Na pecuária, há necessidade de produtos financeiros de longo prazo associados à assistência técnica para intensificação da produção, o que exige um investimento inicial para cercamento, recuperação de pastagens, melhorias no solo, aquisição de maquinários, genética e treinamento de mão-de-obra.  Porém, a maior parte dos produtos de financiamento disponibilizados no mercado são de curto prazo. Um exemplo é o Plano Safra 23/24, em que 75% dos recursos são destinados para custeio e apenas 25% para investimento, sendo que esta é, hoje, a principal fonte de recursos de longo prazo para o produtor mediano. Ao contrário do mercado de grãos, a produção pecuária no Brasil não utiliza com frequência os instrumentos de securitização porque a maior parte da produção é comercializada no mercado spot, com pagamento à vista e pronta entrega da mercadoria, o que torna mais desafiador o desenvolvimento de mecanismos de blended finance.
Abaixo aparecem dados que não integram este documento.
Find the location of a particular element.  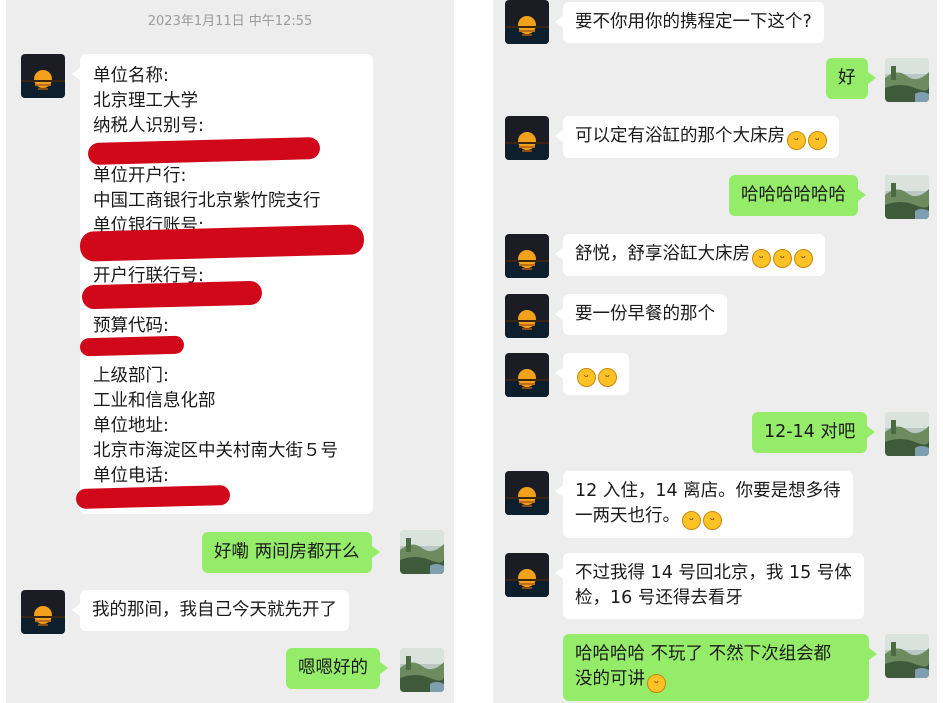

received-emoji-message: ᵕᵕ is located at coordinates (592, 374). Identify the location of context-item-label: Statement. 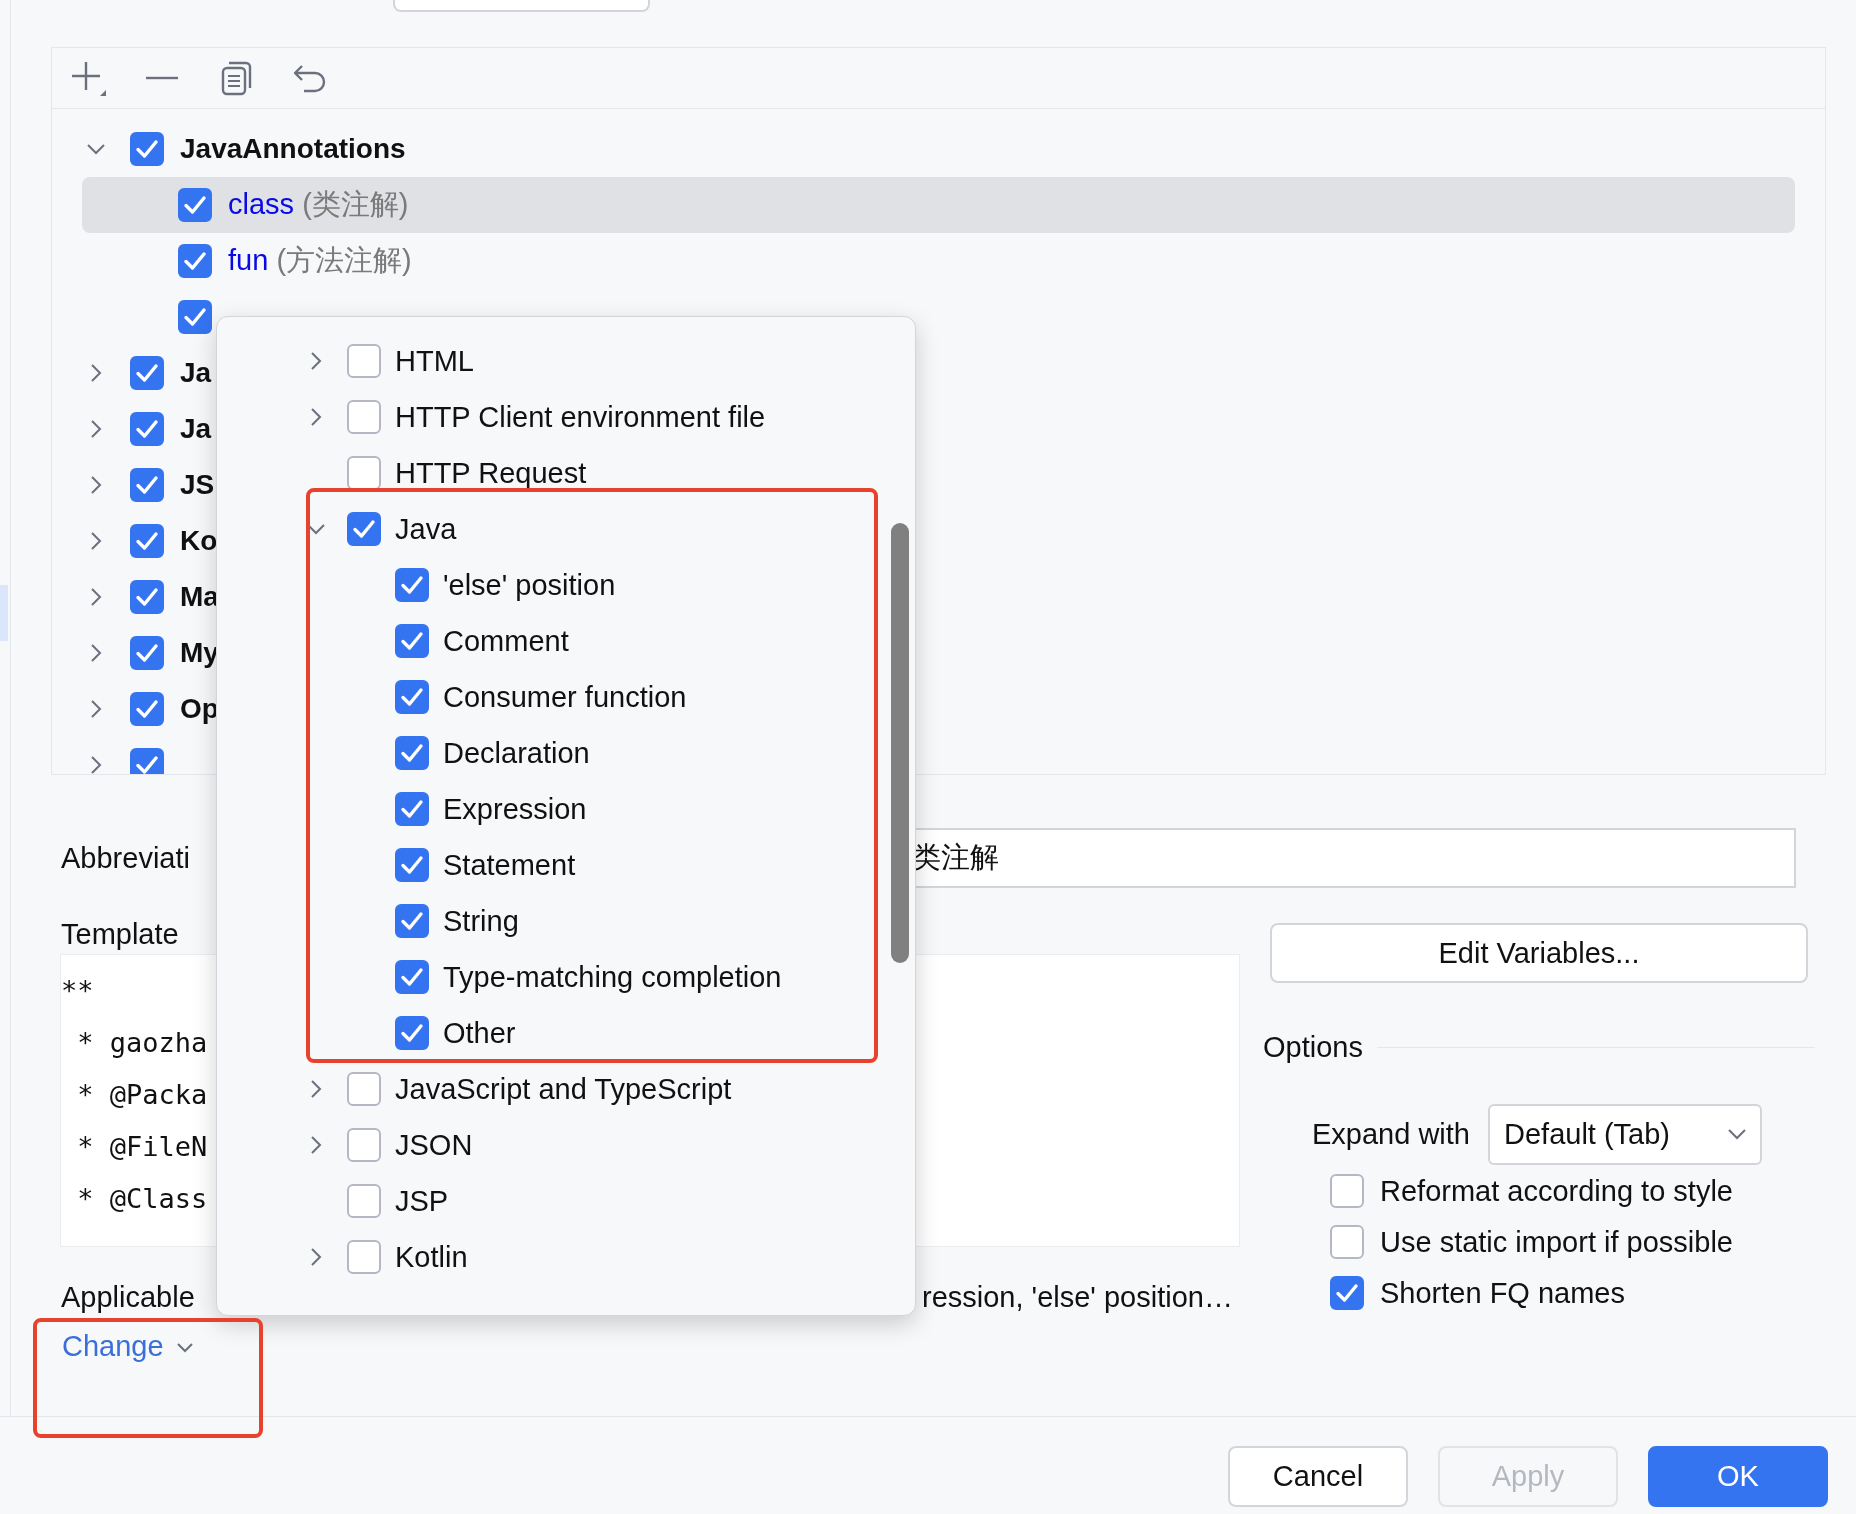
(510, 865).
Um bom exemplo de blended finance para pecuária é o Renova Pasto, produto de longo prazo, oferecido pelo Rabobank aos seus clientes, a partir do compartilhamento de riscos de um fundo de blended finance holandês, chamado Agri3.
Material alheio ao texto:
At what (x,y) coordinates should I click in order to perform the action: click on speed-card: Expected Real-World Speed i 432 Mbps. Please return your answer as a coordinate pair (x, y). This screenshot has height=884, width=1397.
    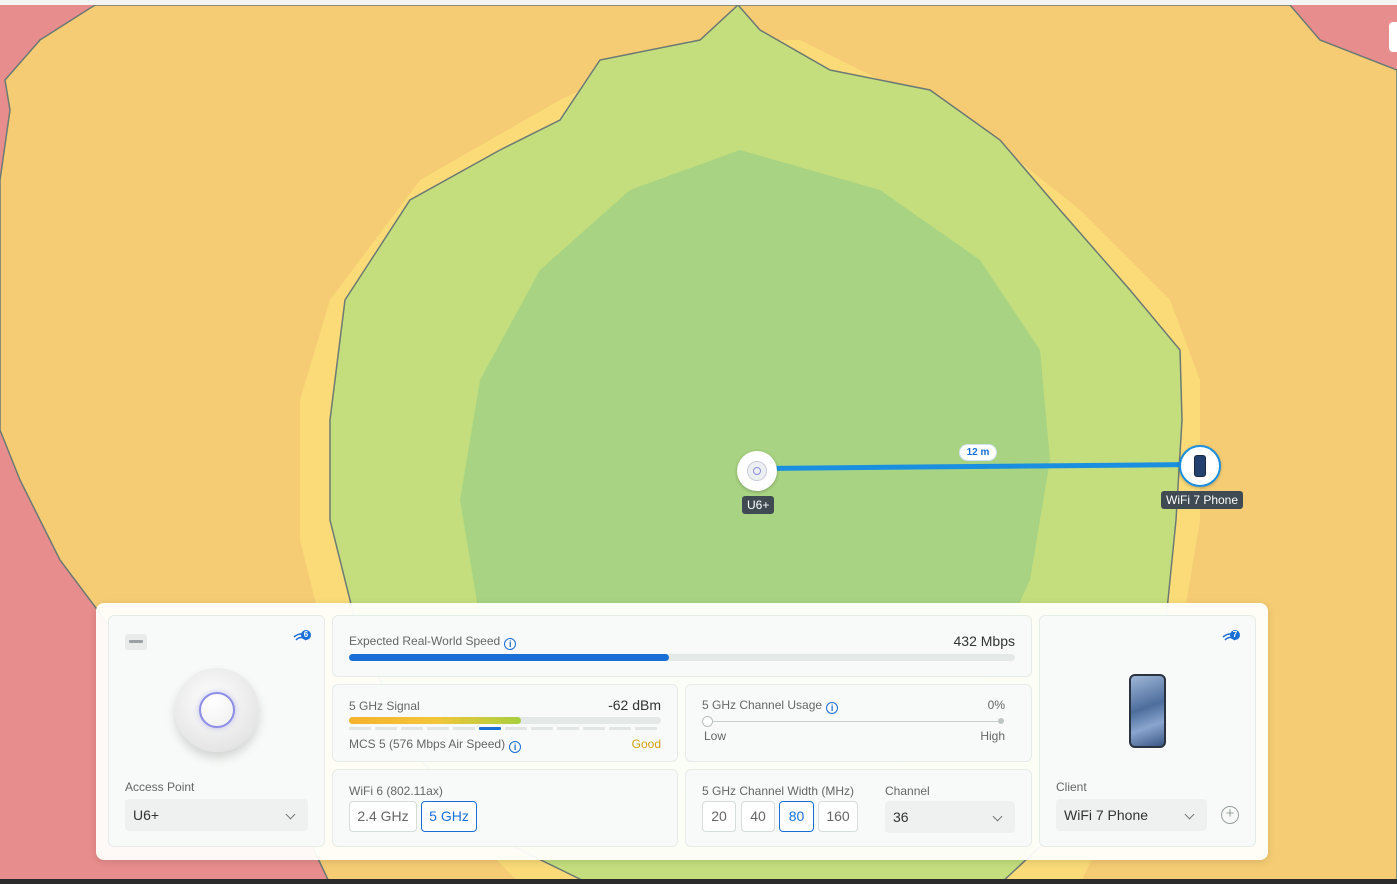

O Brasil demandará uma grande injeção de capital catalítico (filantrópico ou de fomento) até 2030 para conduzir o mercado de blended finance na agricultura de forma a obter uma Tese de Investimento Estabelecida, com base para fundamentar essa alternativa e que seja capaz de atrair capital comercial em escala. O capital catalítico, entendido como aquele que possui uma tolerância a maiores riscos e menores retornos vinculados a maiores impactos socioambientais ou transformação de cadeias, precisa ser ampliado para que possa:

• Assumir posições subordinadas, primeiras perdas, assegurar e melhorar produtos de crédito e gerir riscos cambiais;
• Ter preços verdadeiramente concessionais para atrair capital comercial e permitir uma proposta de valor convincente para os agricultores;
• Usar estruturas e KPIs ambientais e sociais robustos, porém simplificados
• Empregar procedimentos de revisão e aprovação oportunos e comercialmente adequados;

Tal como aconteceu com as energias renováveis há cerca de 20 anos, estamos nas fases iniciais de aceleração de empréstimos e investimentos para a transição para uma agricultura de baixo carbono, que precisa estar associada a critérios e incentivos à conservação da vegetação nativa, sem a qual não é possível alcançar os compromissos de clima ou mitigar as mudanças climáticas. No entanto, precisamos acelerá-la para garantir soluções permanentes enfrentamento às mudanças climáticas e perda de biodiversidade.